=== ABOUT THIS TASK ===
Could you output each line below precisely as it stands, without the images?

[Collected data entries]
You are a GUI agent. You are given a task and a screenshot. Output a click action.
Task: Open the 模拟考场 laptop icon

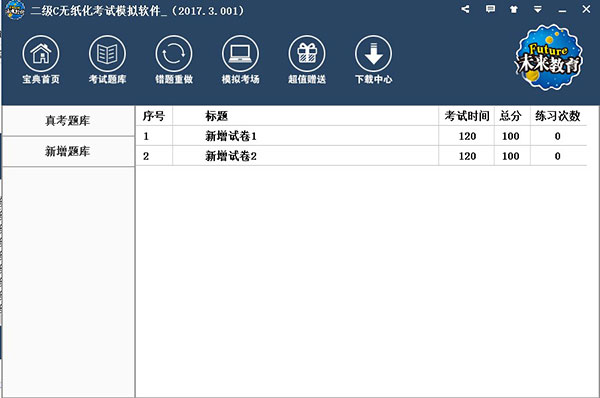click(x=240, y=54)
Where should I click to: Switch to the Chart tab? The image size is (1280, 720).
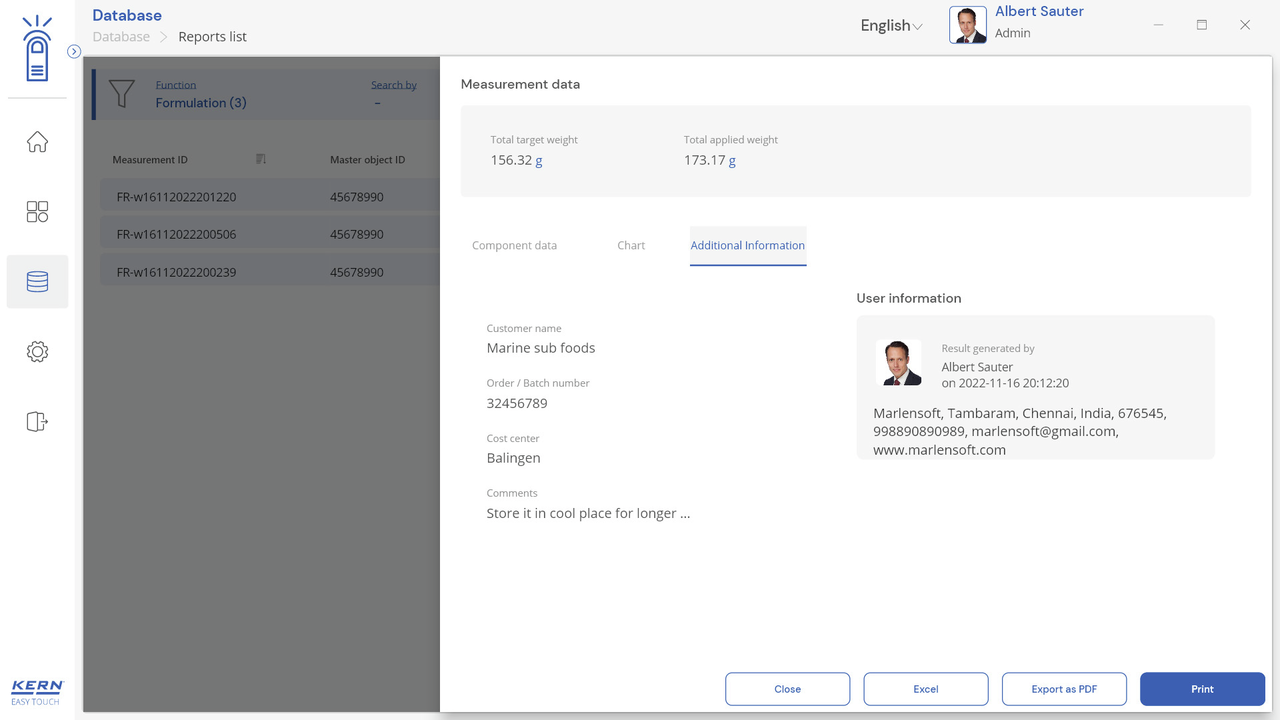(631, 245)
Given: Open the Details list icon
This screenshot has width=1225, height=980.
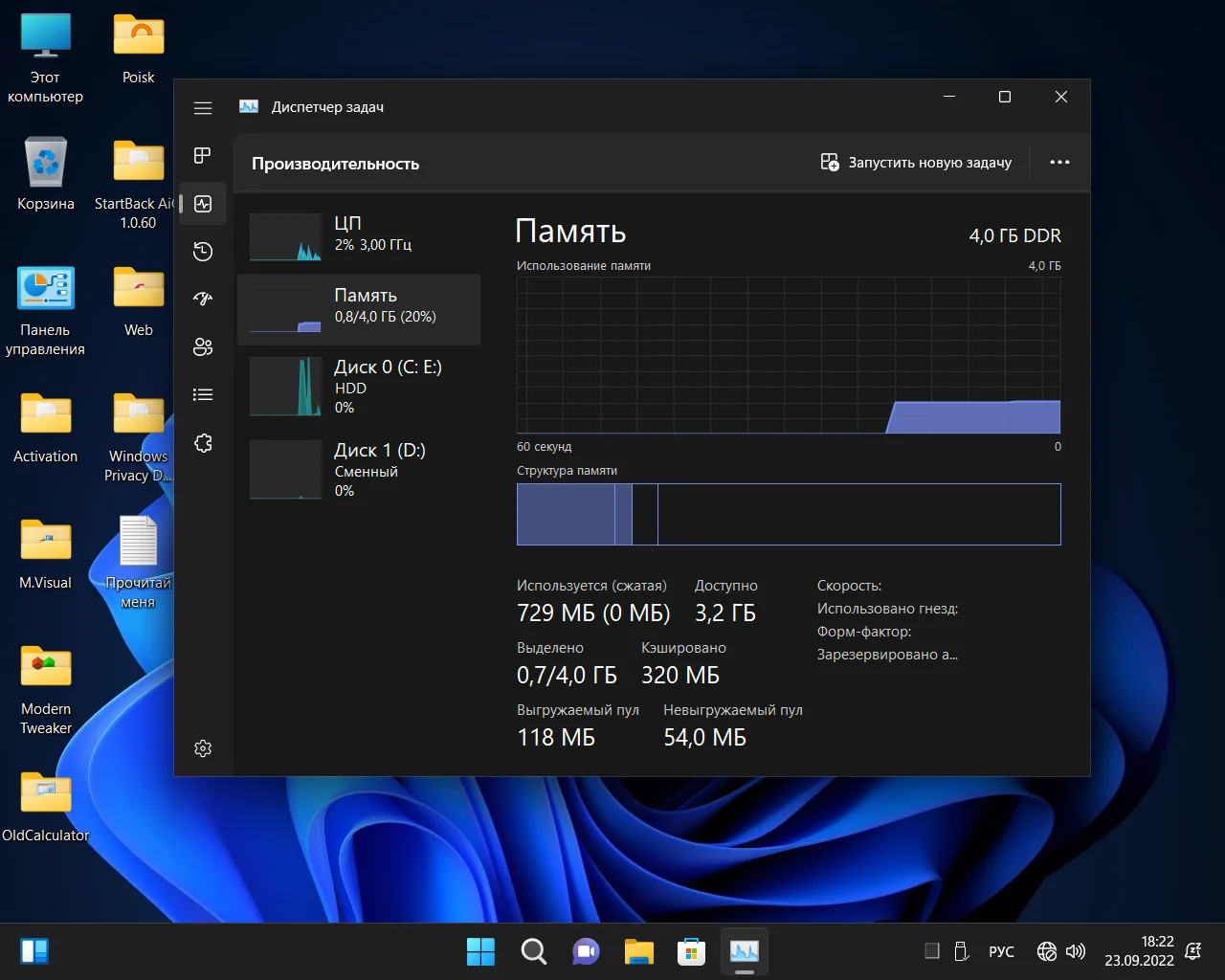Looking at the screenshot, I should (203, 394).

=== EXERCISE SOLUTION ===
You are a GUI agent. You are given a task and a screenshot. Output a click action.
Task: Open the 模拟考场 laptop icon

click(x=240, y=54)
Where should I click to: Switch to the Chart tab? The image size is (1280, 720).
(631, 245)
Given: Open the Details list icon
This screenshot has width=1225, height=980.
Looking at the screenshot, I should (203, 394).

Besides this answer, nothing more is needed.